Home to the longest list of endangered species in the world,
Indonesia's rainforest is disappearing faster than any other. An
area the size of Belgium is destroyed every year and experts
predict that by 2010 most of the lowland rainforest will be gone
from Borneo and Sumatra.
Activists on board the Rainbow Warrior watched the Greveno
loading plywood from the Ariabami Sari sawmill. Last year an
Indonesian government investigation found that the owner of the
sawmill, Korindo, was buying logs from timber dealers who have
been felling trees in the orang utan refuge.
The endangered ape is found only in Sumatra and Borneo and
their numbers have halved in 10 years.
Despite the investigation, the mill was not shut down, and the
company has refused to take part in a British trade initiative to
assess the legality of Indonesian timber operations.
The ship is also known to be carrying timber supplied by a
company that operates in Sumatra, buying timber in an area
renowned for illegal logging which is threatening the survival of
the island's tiger.
Last Wednesday was just the latest skirmish between the cargo
vessel and the Greenpeace campaigners. As the Greenpeace protest
began, the two boats approached the MV Greveno, coming from the
stern at high speed and drawing alongside the lowest point of the
deck three metres above their heads.
Using an unwieldy telescopic pole, the boarding party
struggled to hook the tiny wire caving ladder on to the rail of
the ship as their boat pitched and yawed in the Atlantic swell.
The crew of the Greveno were ready for them.
The first boarding attempt had come on Tuesday morning when
the same six activists had set out from the Greenpeace ship the
Esperanza and approached the then unsuspecting Greveno.
For a moment as they drew alongside they thought they had
managed to attach the wire ladder, but the hook came loose and
dropped into the sea. The boarding party struggled to reattach
it, but had lost the element of surprise.
They were now in for their own unpleasant shock. Pictures
taken by the Rainbow Warrior in Indonesia suggested the crew were
mostly Filipinos, who in the past have usually reacted mildly
when Greenpeace activists have attempted to board ships.
But the smiling faces in the photographs bore no resemblance
to the thick-set sailors of eastern European appearance who were
now on deck. They were not compliant.
The captain had sounded the alarm and by the time the boarding
team tried to attach the ladder several crew were on hand to kick
it away. The crew also had high-powered deck hoses.
Eventually the speedboats were forced to retreat. The pattern
was repeated as the hook was kicked away and the hoses uncoiled.
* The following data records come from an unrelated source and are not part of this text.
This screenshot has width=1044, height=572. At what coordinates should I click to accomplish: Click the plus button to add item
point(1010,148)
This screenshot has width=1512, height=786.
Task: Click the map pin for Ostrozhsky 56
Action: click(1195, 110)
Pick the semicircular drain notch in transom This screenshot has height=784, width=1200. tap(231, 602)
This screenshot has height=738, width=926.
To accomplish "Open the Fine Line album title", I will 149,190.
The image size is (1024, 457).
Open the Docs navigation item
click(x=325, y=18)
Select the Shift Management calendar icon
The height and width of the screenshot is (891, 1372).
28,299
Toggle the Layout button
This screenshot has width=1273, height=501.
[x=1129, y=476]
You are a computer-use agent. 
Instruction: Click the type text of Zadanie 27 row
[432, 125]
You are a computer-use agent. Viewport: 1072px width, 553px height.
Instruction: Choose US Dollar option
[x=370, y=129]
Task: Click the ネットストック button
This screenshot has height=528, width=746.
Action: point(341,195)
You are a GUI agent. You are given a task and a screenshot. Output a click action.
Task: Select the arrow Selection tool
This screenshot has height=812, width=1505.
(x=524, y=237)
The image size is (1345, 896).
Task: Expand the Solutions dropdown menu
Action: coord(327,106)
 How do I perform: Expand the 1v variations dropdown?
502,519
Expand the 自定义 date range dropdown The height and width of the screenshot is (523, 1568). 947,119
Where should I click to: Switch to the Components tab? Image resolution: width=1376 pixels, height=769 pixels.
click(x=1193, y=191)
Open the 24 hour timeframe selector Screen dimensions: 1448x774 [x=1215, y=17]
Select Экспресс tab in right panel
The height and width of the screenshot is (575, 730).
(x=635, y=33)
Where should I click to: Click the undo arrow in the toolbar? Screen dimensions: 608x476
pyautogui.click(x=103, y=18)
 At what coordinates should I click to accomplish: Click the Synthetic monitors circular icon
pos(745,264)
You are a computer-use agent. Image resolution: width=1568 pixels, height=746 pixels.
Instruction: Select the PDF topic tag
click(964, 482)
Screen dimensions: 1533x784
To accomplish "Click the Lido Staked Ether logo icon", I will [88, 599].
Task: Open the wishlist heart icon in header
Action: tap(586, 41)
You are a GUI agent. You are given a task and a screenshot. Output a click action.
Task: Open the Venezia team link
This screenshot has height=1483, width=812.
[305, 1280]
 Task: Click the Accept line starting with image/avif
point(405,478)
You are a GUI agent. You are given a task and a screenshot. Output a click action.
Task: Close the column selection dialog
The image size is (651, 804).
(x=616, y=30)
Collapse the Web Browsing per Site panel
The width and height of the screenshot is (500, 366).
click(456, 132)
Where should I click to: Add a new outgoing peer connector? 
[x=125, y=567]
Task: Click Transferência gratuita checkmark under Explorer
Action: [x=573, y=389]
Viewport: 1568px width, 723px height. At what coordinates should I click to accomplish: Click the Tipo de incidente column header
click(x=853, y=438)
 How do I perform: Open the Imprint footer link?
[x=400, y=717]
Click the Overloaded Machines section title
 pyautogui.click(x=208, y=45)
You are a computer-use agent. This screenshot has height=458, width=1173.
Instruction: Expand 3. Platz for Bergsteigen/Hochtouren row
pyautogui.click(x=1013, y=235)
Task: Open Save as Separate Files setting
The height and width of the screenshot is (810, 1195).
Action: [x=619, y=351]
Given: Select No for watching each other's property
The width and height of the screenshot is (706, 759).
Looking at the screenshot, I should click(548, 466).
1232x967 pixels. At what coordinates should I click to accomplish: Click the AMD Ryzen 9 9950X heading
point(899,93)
But the campaigners vowed to continue harassing the ship, and
last night they were planning further action in the mouth of the
Thames where the Greveno was due early.
"We're certainly not giving up,' said Greenpeace's forest
campaigner, Andy Tait. "We're going to do everything we can to
disrupt the unloading of this ship."
The UK Timber Trade Federation has admitted that not one of
Indonesia's sawmills can provide sufficient evidence of legality
or sustainability for the British market, and three of the main
high street builders merchants, including Jewson and Travis
Perkins, have stopped buying Indonesian plywood because of
concerns about illegal trade.
But while many European governments have spoken out about the
illegal trade in timber there are few laws to stop it from being
imported.
Greenpeace is calling on the British and other EU governments
to introduce legislation to make it a crime to import and market
illegally logged timber and wood products. In the meantime the
organization has vowed to continue to harass ships it believes
are carrying illegally felled timber.